2026/04/06

Wan 2.7 First and Last Frame Control: How to Generate Predictable AI Video

How to use Wan 2.7 first and last frame control for predictable video generation — frame pairing strategies, what the model infers, and how to avoid the most common failure modes.

Wan 2.7 First and Last Frame Control: How to Generate Predictable AI Video

Standard image-to-video gives you control over the opening frame and then the model improvises. The result — what most workflows call drift — is a clip that gradually diverges from any endpoint you had in mind. For product demos, narrative transitions, or anything with a required landing point, drift is expensive to fix in post.

Wan 2.7's first and last frame control solves this directly. You define both the opening and closing frame. The model generates the motion in between.

This guide is for getting repeatable results out of that capability — not just a demo that worked once.

Wan 2.7 first and last frame control: two cinematic frames connected by motion — opening shot at a mountain trailhead, closing shot at the summit at sunset

What First and Last Frame Control Actually Does

The Problem It Solves vs Standard I2V

Standard image-to-video anchors the opening frame and lets the model decide everything that follows. Subject position, camera movement, lighting — all improvised. When the model's improvisation diverges from your intent, you re-roll and hope.

Wan 2.7's first/last frame approach uses both images as control conditions.
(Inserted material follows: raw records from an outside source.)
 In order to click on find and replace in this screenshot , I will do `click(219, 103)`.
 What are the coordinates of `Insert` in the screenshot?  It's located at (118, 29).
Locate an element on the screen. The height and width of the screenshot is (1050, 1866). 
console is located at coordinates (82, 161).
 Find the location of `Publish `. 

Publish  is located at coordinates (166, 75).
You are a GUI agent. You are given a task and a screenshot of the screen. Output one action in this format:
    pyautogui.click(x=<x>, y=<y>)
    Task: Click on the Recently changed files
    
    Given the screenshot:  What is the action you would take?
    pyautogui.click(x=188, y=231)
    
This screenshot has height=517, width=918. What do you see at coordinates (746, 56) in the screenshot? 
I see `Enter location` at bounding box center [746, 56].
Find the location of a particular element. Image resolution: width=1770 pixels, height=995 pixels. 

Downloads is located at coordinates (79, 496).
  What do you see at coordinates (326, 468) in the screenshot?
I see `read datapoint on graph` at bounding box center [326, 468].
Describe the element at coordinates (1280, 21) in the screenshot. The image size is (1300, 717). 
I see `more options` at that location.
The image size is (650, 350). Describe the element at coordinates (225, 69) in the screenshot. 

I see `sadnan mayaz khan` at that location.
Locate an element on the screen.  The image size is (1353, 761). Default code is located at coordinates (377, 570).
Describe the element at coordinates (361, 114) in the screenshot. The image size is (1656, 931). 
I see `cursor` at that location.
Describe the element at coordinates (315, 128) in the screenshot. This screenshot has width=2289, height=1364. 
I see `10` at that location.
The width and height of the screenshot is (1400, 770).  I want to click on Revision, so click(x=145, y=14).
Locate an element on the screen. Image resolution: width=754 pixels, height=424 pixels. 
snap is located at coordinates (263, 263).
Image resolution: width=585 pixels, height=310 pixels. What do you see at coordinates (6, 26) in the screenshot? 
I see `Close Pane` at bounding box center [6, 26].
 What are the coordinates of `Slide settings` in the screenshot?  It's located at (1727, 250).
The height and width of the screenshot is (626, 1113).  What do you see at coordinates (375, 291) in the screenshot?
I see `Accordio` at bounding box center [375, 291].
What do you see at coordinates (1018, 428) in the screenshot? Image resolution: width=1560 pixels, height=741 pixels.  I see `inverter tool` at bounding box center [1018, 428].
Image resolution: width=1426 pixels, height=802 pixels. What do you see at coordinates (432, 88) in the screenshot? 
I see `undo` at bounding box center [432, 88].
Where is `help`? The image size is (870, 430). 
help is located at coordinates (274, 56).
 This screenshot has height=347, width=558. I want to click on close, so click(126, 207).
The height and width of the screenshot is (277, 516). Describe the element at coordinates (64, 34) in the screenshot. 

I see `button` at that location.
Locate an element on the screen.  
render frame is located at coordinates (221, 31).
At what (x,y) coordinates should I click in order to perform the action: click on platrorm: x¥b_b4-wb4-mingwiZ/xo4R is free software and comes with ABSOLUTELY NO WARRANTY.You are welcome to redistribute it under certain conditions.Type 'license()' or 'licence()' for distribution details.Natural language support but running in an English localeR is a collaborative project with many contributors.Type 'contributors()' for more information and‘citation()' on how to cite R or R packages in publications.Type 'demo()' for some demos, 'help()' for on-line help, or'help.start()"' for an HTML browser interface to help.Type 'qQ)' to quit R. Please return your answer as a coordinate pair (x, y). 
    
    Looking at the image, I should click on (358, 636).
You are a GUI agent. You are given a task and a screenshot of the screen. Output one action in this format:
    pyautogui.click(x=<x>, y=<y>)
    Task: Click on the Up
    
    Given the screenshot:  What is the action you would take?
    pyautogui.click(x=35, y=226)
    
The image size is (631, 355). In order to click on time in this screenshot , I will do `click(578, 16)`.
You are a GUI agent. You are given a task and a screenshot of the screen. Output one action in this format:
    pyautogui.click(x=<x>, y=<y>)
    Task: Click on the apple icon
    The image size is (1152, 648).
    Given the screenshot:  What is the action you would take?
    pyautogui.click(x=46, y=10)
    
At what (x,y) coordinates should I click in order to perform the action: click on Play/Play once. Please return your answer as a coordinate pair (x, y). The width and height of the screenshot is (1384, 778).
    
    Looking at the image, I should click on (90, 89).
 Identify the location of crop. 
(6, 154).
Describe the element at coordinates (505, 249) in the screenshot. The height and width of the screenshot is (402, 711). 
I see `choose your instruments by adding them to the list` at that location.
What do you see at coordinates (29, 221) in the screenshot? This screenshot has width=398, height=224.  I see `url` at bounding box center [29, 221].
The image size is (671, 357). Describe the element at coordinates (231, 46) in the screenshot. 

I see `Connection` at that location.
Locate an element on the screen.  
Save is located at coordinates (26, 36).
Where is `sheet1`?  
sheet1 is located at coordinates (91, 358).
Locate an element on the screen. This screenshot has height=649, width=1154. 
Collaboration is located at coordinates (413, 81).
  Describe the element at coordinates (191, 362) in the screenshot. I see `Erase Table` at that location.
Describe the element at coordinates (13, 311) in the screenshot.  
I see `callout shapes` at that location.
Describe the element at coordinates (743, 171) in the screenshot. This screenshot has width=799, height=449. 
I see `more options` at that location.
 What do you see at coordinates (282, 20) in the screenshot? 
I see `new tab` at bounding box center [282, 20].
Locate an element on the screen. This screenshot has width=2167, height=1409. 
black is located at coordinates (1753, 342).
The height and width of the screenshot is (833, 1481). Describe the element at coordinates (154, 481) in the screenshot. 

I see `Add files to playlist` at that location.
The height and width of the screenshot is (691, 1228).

Semantic features from both frames are injected into the generation process, which keeps style, content, and structure consistent while the model generates the motion path between them. The result is a clip with a defined start and a defined destination — not just a defined start with a random landing.

How Both Frames Are Used During Generation

The model does not interpolate pixel values between frames. It uses semantic features and cross-attention mechanisms to keep the video stable — this approach reduces jitter compared to single-anchor generation because the model is constrained on both ends, not just one.

Your first frame defines the initial state. Your last frame constrains the destination. The motion path between them is inferred from both the frame content and your text prompt.

What the Model Infers About the Path

Your text prompt shapes how the transition happens — not just that it happens. If your prompt says "the camera slowly pulls back to reveal the full skyline," that motion description shapes the inferred path. Without a prompt, the model will still attempt a plausible transition, but you will have far less control over camera direction, pacing, and subject movement.

The prompt is not optional. It is the mechanism through which you direct the motion.

Input Preparation

What Makes a Good Frame Pair

The strongest pairs share three things: consistent light source direction, matching depth of field, and a subject that is spatially plausible in both positions.

A product shot in diffuse studio light paired with an end frame showing the same product at a slightly different angle works well. An establishing wide shot transitioning to a medium close-up works if the camera move is part of your prompt intention.

Think of the pair as defining a verb: open → closed, before → after, empty → filled, standing → seated. The cleaner the semantic relationship between the two frames, the more coherent the inferred path.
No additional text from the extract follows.